Ce n’est peut-être pas l’endroit où je suis la plus créative, mais c’est une bulle d’air qui me permet de l’être davantage après, surtout une fois sortie d’une sieste dans un hamac.
L’avènement de l’IA générative a bouleversé le secteur, si le soulèvement des machines n’est pas pour demain, quelle place l’IA a-t-elle dans votre quotidien et votre idéation ?
C.N. : J’utilise ChatGPT comme moteur de recherche ou un peu comme esclave — je l’avoue… Mais sinon, j’utilise évidemment Midjourney et les IA d’Adobe.
Je pense que je les utilise aussi moins fréquemment maintenant en tant que DC qu’à l’époque où j’étais DA. À ce moment-là, j’étais beaucoup plus souvent derrière mon ordinateur à produire des visuels toute la journée.
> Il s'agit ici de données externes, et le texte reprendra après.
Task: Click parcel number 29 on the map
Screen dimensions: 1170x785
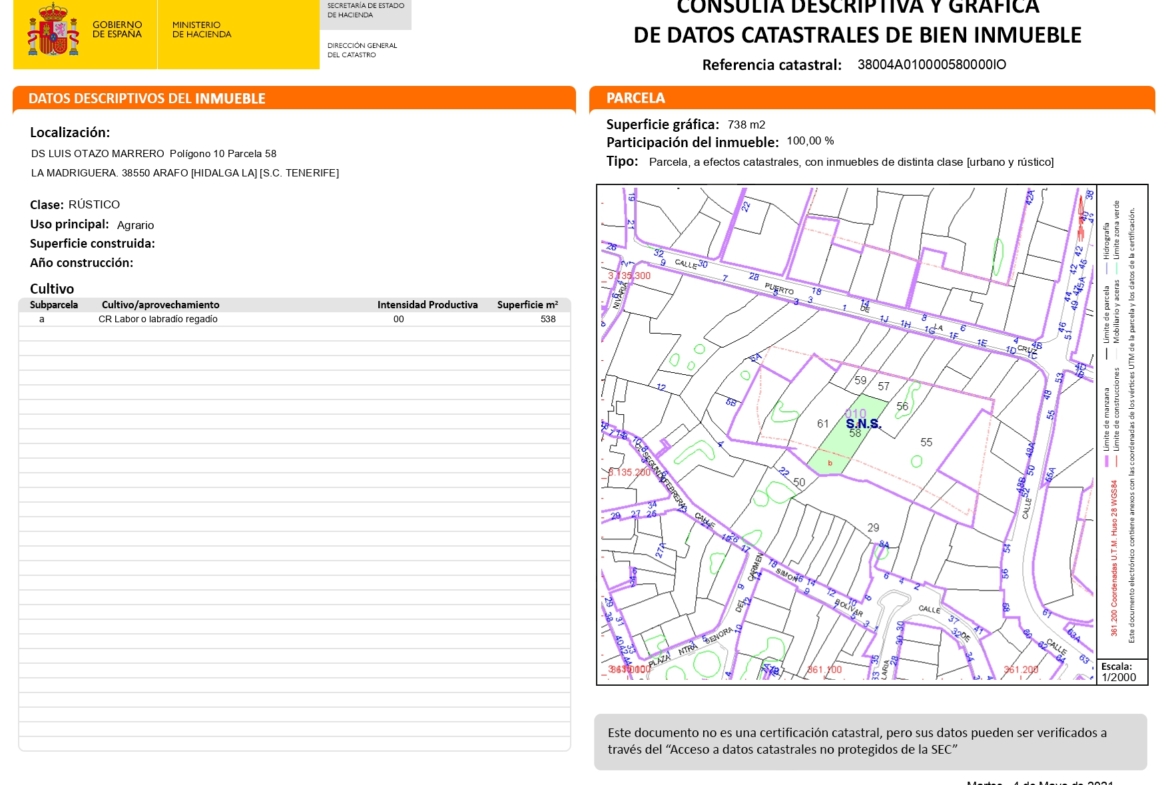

Aujourd’hui, mes journées sont surtout remplies de réunions avec mes collègues et mes clients, qui, eux, n’ont pas encore leur propre Intelligence Artificielle.
Pour résumer, je vais essayer des choses par curiosité ou quand pour une présentation ou un pitch, on doit faire un effet un peu peu “waow” en créant le son sur-mesure ou l’image parfaite. Mais de là à dire que c’est mon usage quotidien, ça serait un mensonge.
Quel est votre premier / dernier prompt ?
C.N. : Premier prompt à ChatGPT : « Fais moi un prompt Midjourney qui rendra réaliste ». Dernier prompt à ChatGPT : « Corrige les fautes d’orthographe de cette interview ».
Quelle publicité ou stratégie auriez-vous aimé imaginer ?
C.N. : Pour la débilité et la liberté créative, toutes les pubs de Liquid Death ou celles de l’agence de Ryan Reynolds, Maximum Effort. Et pour marquer l’histoire de la pub, Write the Future – Nike.
Demain à 11h, vous avez rendez-vous avec Bill Bernbach. De quoi parlez-vous ?
C.N. : La bonne réponse à cette question ne pourra sortir que de la bouche d’Alexander Kalchev. Donc je vais sûrement répondre à côté, mais je me lance : “Et sinon, ils étaient comment les influenceurs en 1959?”
Point de croix, collection de dés à coudre, voix de baryton ou de soprano : avez-vous un talent caché ou passe-temps honteux ?
C.N. : Talent caché : incollable sur les races de chien . Passe-temps honteux : les vidéos de nettoyage de tapis orientaux sur TikTok.